* Ваши задания:
1 – Определите, соответствуют ли тексту о канцелярии утверждения (а), (б) и (в). Для каждого дайте ответ «да» или «нет» и точно процитируйте решающие слова текста. (а) В канцелярии служило около двадцати писцов. (б) Начальник стола был трезвым и грамотным человеком. (в) За одним столом с рассказчиком сидели четыре писца.
2 – Выведите без изменений фрагмент текста о канцелярии. Начните со слов «Сверх Аленицына, общего» и остановитесь после слов «историей за спиной.».
3 – В какие часы, согласно тексту о канцелярии, рассказчику приходилось ежедневно сидеть с писцами?

* Текст для чтения:
»»

В канцелярии было человек двадцать писцов. Большей частию люди без малейшего образования и без всякого нравственного понятия – дети писцов и секретарей, с колыбели привыкнувшие считать службу средством приобретения, а крестьян – почвой, приносящей доход, они продавали справки, брали двугривенные и четвертаки, обманывали за стакан вина, унижались, делали всякие подлости. Мой камердинер перестал ходить в «бильярдную», говоря, что чиновники плутуют хуже всякого, а проучить их нельзя, потому что они офицеры.
Вот с этими-то людьми, которых мой слуга не бил только за их чин, мне приходилось сидеть ежедневно от девяти до двух утра и от пяти до восьми часов вечера.
Сверх Аленицына, общего начальника канцелярии, у меня был начальник стола, к которому меня посадили, существо тоже не злое, но пьяное и безграмотное. За одним столом со мною сидели четыре писца. С ними надобно было говорить и быть знакомым, да и со всеми другими тоже. Не говоря уже о том, что эти люди «за гордость» рано или поздно подставили бы мне ловушку, просто нет возможности проводить несколько часов дня с одними и теми же людьми, не перезнакомившись с ними. Сверх того, не должно забывать, как провинциалы льнут к постороннему, особенно приехавшему из столицы, и притом еще с какой-то интересной историей за спиной.

««

* Предоставленный материал:
»»

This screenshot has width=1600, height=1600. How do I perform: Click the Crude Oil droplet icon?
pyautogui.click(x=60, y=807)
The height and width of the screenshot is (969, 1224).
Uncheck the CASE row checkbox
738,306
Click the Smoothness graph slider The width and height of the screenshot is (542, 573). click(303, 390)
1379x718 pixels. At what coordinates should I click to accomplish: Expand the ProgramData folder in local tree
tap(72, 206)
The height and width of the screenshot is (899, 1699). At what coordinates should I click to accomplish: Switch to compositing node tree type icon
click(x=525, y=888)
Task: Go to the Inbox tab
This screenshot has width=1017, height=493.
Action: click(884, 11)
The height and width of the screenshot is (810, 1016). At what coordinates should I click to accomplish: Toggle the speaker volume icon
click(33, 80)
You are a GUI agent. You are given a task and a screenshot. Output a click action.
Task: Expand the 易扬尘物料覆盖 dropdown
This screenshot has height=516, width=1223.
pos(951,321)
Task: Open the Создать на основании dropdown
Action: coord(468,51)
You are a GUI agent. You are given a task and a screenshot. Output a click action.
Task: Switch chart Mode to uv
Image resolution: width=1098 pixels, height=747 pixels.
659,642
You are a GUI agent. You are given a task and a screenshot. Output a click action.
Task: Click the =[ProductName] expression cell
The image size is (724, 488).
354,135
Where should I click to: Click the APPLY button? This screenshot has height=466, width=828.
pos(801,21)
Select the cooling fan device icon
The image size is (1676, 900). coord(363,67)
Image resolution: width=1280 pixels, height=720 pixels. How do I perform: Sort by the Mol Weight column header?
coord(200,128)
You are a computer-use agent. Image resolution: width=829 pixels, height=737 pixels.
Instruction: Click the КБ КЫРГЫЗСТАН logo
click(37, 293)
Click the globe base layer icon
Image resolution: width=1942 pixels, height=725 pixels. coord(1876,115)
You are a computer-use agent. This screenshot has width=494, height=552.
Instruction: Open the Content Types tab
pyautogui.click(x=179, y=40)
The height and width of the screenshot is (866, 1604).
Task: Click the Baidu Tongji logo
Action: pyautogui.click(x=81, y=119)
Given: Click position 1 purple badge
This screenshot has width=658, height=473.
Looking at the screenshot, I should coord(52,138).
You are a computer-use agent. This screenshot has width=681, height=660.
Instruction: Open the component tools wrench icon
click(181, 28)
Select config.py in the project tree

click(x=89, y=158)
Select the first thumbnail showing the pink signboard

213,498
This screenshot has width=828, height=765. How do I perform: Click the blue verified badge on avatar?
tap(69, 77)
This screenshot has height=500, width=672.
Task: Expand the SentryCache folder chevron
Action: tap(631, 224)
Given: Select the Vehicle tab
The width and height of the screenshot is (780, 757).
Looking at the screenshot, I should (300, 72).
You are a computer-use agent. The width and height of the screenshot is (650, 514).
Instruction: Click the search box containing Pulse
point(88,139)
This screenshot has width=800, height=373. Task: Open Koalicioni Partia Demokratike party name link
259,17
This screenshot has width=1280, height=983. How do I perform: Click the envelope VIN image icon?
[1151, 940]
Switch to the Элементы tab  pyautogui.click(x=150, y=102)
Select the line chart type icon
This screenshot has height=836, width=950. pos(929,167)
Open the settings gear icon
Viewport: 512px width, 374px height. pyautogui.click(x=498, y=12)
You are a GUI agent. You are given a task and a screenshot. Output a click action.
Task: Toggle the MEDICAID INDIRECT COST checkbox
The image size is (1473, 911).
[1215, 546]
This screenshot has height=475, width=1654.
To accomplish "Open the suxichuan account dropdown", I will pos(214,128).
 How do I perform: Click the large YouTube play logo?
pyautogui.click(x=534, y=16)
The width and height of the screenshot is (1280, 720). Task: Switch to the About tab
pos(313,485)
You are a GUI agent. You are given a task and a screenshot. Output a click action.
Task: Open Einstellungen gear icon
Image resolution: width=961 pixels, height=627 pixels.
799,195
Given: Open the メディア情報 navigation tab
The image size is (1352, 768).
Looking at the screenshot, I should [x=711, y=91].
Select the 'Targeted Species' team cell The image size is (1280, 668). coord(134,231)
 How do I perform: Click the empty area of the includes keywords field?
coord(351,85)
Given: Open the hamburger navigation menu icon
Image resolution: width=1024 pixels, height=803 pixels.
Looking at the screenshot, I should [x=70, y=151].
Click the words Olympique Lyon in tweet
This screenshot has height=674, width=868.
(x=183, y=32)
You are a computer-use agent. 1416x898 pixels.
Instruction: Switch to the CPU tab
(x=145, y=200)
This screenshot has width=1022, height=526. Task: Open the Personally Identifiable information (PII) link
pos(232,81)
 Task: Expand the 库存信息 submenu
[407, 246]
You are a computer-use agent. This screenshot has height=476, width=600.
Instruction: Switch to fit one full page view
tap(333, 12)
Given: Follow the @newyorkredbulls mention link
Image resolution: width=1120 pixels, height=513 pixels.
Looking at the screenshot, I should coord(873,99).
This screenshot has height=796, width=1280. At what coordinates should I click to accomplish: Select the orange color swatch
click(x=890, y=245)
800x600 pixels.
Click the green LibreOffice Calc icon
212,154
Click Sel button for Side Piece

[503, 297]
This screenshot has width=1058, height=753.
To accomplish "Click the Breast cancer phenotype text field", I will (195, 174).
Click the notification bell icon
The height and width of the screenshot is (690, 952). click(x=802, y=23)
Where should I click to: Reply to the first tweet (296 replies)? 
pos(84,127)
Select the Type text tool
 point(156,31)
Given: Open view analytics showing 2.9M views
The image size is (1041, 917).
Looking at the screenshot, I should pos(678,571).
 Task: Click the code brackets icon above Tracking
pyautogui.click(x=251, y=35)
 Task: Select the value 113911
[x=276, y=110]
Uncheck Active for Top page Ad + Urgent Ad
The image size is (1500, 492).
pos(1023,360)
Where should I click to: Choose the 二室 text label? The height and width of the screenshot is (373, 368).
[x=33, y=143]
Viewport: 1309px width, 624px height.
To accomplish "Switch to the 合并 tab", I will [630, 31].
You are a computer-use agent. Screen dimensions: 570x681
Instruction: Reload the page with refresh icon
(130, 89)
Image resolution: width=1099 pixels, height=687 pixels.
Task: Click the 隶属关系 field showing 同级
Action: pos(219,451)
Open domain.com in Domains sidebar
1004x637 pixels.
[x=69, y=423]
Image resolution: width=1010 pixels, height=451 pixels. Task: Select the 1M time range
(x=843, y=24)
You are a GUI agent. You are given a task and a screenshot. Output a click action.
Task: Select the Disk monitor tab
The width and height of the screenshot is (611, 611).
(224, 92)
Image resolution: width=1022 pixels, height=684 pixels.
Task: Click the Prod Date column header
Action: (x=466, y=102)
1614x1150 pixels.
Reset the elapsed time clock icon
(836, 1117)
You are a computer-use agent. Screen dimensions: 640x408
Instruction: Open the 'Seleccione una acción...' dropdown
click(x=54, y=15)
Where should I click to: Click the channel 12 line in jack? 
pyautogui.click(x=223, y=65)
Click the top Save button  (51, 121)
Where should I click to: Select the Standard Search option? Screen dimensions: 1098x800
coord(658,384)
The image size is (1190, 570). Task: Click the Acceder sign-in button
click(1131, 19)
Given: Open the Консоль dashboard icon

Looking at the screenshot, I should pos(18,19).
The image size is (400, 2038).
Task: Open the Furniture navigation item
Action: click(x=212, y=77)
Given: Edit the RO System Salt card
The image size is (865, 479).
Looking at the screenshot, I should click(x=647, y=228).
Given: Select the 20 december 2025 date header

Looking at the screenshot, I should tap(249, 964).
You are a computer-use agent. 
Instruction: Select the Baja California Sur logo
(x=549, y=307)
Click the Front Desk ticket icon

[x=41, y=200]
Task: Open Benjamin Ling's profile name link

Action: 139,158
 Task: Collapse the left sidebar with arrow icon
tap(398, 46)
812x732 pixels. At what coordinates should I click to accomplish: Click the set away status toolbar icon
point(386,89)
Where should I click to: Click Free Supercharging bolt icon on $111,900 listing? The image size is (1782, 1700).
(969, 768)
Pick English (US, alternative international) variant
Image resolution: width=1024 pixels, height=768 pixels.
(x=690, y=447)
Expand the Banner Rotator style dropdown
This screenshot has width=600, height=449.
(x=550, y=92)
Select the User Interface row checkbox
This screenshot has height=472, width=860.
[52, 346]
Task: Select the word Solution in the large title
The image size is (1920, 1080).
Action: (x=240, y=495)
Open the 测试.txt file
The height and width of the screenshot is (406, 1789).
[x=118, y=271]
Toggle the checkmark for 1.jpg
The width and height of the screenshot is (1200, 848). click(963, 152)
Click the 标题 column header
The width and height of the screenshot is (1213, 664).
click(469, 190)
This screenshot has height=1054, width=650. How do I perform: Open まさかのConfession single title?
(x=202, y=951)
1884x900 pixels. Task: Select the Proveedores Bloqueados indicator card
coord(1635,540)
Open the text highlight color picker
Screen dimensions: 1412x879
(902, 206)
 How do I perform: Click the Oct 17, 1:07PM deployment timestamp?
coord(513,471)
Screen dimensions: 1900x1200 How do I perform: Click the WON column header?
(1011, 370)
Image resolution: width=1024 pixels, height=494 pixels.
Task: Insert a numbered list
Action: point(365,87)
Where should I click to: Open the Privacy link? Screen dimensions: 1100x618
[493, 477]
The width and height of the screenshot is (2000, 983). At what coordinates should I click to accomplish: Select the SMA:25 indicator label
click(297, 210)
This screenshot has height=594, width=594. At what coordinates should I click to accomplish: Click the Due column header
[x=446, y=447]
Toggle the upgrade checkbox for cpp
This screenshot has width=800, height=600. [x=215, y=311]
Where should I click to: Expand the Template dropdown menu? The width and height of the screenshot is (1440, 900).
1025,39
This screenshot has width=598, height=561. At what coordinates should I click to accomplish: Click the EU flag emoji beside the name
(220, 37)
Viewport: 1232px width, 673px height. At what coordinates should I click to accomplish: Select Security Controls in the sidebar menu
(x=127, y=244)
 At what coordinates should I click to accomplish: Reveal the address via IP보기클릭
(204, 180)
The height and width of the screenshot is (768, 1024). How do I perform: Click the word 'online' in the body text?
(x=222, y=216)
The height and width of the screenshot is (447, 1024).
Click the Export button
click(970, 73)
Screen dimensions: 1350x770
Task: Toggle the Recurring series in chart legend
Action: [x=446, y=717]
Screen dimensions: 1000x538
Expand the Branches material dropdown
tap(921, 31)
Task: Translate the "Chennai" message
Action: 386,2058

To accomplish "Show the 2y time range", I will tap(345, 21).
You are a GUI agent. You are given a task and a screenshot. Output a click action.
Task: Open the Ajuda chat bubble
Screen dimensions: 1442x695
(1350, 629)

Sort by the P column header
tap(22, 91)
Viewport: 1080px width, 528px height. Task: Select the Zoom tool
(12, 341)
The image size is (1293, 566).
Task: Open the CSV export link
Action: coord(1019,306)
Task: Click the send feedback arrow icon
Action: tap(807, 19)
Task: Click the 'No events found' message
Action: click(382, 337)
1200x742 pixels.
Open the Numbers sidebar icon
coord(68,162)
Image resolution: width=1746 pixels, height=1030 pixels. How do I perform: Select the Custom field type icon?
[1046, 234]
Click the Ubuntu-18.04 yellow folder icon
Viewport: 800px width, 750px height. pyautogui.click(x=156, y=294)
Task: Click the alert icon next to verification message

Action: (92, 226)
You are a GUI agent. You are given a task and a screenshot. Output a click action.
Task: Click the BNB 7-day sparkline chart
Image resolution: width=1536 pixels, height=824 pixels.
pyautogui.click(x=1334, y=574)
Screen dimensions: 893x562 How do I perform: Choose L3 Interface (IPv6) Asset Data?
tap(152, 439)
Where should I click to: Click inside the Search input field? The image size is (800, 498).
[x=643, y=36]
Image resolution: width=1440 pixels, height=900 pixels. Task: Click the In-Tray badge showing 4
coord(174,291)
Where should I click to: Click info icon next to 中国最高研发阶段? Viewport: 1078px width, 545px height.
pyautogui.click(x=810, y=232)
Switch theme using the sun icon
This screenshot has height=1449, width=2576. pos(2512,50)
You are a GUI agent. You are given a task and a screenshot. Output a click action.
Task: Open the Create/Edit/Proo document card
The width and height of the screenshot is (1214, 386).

««

* Ответы по заданиям:
1 –
(а) Да: «В канцелярии было человек двадцать писцов».
(б) Нет: «существо тоже не злое, но пьяное и безграмотное».
(в) Да: «За одним столом со мною сидели четыре писца».

2 –
Сверх Аленицына, общего начальника канцелярии, у меня был начальник стола, к которому меня посадили, существо тоже не злое, но пьяное и безграмотное. За одним столом со мною сидели четыре писца. С ними надобно было говорить и быть знакомым, да и со всеми другими тоже. Не говоря уже о том, что эти люди «за гордость» рано или поздно подставили бы мне ловушку, просто нет возможности проводить несколько часов дня с одними и теми же людьми, не перезнакомившись с ними. Сверх того, не должно забывать, как провинциалы льнут к постороннему, особенно приехавшему из столицы, и притом еще с какой-то интересной историей за спиной.

3 – От девяти до двух утра и от пяти до восьми часов вечера.